-- START --
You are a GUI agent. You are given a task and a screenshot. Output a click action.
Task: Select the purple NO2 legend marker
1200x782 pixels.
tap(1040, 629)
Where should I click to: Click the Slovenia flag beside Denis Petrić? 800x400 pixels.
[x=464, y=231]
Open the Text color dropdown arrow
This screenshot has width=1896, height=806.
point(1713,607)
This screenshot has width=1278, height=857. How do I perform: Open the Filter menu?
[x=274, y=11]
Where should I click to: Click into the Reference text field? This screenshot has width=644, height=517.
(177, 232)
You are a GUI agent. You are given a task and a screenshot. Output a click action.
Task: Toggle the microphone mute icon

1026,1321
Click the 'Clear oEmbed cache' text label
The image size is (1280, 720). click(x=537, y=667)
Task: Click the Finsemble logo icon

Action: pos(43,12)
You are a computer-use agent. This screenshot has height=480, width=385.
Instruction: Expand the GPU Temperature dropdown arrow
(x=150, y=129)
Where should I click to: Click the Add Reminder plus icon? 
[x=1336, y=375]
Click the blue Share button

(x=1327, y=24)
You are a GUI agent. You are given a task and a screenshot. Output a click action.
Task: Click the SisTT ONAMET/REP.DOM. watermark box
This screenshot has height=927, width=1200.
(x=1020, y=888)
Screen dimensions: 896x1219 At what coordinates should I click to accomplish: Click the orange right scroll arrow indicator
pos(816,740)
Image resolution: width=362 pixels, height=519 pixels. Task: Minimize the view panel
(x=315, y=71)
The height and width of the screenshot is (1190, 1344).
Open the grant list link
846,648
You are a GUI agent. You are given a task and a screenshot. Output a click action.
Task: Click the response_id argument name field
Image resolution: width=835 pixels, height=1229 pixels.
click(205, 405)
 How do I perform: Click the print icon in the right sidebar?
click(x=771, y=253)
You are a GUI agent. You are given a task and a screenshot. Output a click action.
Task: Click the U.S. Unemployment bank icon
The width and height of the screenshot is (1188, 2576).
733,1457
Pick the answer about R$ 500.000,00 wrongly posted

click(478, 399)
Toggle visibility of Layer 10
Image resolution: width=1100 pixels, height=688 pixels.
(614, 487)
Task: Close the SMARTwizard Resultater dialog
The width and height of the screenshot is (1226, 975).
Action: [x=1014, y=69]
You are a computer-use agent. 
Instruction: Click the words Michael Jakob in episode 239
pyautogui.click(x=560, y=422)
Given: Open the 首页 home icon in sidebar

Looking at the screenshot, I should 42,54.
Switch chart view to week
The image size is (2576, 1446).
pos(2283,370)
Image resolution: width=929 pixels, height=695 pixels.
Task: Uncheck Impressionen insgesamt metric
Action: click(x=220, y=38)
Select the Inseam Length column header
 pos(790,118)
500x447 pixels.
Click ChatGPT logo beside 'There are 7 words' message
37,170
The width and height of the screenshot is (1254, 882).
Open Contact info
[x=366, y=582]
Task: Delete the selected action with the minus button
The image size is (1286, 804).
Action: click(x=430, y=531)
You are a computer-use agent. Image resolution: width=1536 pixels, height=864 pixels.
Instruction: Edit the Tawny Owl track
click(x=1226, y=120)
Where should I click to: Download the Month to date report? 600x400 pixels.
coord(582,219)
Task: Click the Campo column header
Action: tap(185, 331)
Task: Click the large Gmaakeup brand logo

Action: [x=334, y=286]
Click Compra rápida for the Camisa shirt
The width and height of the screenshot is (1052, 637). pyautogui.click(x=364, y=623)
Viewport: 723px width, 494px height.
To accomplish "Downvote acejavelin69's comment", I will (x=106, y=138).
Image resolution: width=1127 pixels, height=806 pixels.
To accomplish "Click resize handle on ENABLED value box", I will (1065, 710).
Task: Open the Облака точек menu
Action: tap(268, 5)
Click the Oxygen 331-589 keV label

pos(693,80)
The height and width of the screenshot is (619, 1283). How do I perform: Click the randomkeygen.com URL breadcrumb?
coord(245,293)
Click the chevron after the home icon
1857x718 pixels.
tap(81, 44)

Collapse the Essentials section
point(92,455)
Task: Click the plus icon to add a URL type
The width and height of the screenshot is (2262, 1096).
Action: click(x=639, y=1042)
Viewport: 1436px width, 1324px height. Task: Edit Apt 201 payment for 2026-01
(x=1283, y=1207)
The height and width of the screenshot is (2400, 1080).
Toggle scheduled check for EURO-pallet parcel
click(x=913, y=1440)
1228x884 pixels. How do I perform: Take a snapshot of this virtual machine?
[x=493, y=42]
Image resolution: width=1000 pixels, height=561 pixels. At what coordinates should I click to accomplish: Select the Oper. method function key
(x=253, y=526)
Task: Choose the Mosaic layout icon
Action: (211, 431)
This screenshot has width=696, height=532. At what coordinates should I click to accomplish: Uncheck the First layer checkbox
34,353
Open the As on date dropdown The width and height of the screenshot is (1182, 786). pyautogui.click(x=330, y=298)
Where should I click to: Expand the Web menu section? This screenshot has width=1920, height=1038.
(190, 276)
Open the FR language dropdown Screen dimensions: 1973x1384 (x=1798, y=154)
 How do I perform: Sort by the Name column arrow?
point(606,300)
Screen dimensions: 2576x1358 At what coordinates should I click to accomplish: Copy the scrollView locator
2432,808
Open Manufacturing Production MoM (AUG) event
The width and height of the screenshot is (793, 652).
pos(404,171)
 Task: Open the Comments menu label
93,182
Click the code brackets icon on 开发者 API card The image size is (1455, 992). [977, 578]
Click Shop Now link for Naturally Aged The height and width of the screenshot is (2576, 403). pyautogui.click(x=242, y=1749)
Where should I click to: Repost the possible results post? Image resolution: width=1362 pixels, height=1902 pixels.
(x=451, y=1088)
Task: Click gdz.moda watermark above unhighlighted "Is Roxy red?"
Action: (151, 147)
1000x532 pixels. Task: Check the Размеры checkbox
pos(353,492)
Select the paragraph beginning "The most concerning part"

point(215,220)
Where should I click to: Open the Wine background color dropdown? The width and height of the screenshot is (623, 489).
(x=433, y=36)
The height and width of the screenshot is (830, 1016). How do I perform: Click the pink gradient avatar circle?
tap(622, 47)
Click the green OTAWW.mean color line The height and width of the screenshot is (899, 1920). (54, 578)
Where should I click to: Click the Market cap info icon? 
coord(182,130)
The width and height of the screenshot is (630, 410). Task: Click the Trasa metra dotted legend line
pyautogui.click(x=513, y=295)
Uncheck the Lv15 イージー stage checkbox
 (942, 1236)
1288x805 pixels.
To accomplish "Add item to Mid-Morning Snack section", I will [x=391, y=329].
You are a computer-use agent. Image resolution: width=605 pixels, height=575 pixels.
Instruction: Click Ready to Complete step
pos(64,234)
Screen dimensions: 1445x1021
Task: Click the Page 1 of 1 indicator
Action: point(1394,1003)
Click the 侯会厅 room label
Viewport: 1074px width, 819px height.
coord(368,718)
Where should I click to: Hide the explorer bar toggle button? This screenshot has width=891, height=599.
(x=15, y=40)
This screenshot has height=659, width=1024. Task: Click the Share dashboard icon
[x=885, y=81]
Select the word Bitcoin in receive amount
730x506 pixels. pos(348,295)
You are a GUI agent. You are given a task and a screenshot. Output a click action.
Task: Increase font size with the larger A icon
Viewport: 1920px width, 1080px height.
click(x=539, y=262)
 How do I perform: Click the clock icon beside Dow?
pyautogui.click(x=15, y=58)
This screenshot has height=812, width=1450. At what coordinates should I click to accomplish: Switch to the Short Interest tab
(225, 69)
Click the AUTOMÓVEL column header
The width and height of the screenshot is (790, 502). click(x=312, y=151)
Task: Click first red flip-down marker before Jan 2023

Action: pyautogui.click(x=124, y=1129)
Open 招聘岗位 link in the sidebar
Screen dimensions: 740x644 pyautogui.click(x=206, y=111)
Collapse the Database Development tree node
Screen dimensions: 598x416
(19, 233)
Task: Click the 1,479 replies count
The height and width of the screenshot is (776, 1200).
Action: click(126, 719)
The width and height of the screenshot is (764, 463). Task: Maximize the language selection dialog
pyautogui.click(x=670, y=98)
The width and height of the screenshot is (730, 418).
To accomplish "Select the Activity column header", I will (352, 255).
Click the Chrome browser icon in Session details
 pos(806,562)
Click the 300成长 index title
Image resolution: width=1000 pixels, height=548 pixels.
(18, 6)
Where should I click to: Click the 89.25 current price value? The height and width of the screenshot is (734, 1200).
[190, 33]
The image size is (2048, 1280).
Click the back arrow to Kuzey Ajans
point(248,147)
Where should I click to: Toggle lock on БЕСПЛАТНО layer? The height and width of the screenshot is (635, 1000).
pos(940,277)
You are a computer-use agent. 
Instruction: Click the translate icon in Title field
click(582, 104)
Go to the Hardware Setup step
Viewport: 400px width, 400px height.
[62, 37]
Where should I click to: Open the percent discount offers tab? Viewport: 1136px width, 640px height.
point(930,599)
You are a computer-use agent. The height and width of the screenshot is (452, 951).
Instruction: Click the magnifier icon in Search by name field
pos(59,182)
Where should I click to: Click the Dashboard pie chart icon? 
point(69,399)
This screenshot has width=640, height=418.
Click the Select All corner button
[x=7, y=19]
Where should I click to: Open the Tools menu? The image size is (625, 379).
-- END --
__Goal__: Copy the items from the line that contains "Where should I click to: Open the Wine" through the line that contains "Action: click(126, 719)", and reproduce them verbatim, both of those lines included.

__Finished answer__:
Where should I click to: Open the Wine background color dropdown? The width and height of the screenshot is (623, 489).
(x=433, y=36)
The height and width of the screenshot is (830, 1016). How do I perform: Click the pink gradient avatar circle?
tap(622, 47)
Click the green OTAWW.mean color line The height and width of the screenshot is (899, 1920). (54, 578)
Where should I click to: Click the Market cap info icon? 
coord(182,130)
The width and height of the screenshot is (630, 410). Task: Click the Trasa metra dotted legend line
pyautogui.click(x=513, y=295)
Uncheck the Lv15 イージー stage checkbox
 (942, 1236)
1288x805 pixels.
To accomplish "Add item to Mid-Morning Snack section", I will [x=391, y=329].
You are a computer-use agent. Image resolution: width=605 pixels, height=575 pixels.
Instruction: Click Ready to Complete step
pos(64,234)
Screen dimensions: 1445x1021
Task: Click the Page 1 of 1 indicator
Action: point(1394,1003)
Click the 侯会厅 room label
Viewport: 1074px width, 819px height.
coord(368,718)
Where should I click to: Hide the explorer bar toggle button? This screenshot has width=891, height=599.
(x=15, y=40)
This screenshot has height=659, width=1024. Task: Click the Share dashboard icon
[x=885, y=81]
Select the word Bitcoin in receive amount
730x506 pixels. pos(348,295)
You are a GUI agent. You are given a task and a screenshot. Output a click action.
Task: Increase font size with the larger A icon
Viewport: 1920px width, 1080px height.
click(x=539, y=262)
 How do I perform: Click the clock icon beside Dow?
pyautogui.click(x=15, y=58)
This screenshot has height=812, width=1450. At what coordinates should I click to accomplish: Switch to the Short Interest tab
(225, 69)
Click the AUTOMÓVEL column header
The width and height of the screenshot is (790, 502). click(x=312, y=151)
Task: Click first red flip-down marker before Jan 2023

Action: pyautogui.click(x=124, y=1129)
Open 招聘岗位 link in the sidebar
Screen dimensions: 740x644 pyautogui.click(x=206, y=111)
Collapse the Database Development tree node
Screen dimensions: 598x416
(19, 233)
Task: Click the 1,479 replies count
The height and width of the screenshot is (776, 1200).
Action: click(126, 719)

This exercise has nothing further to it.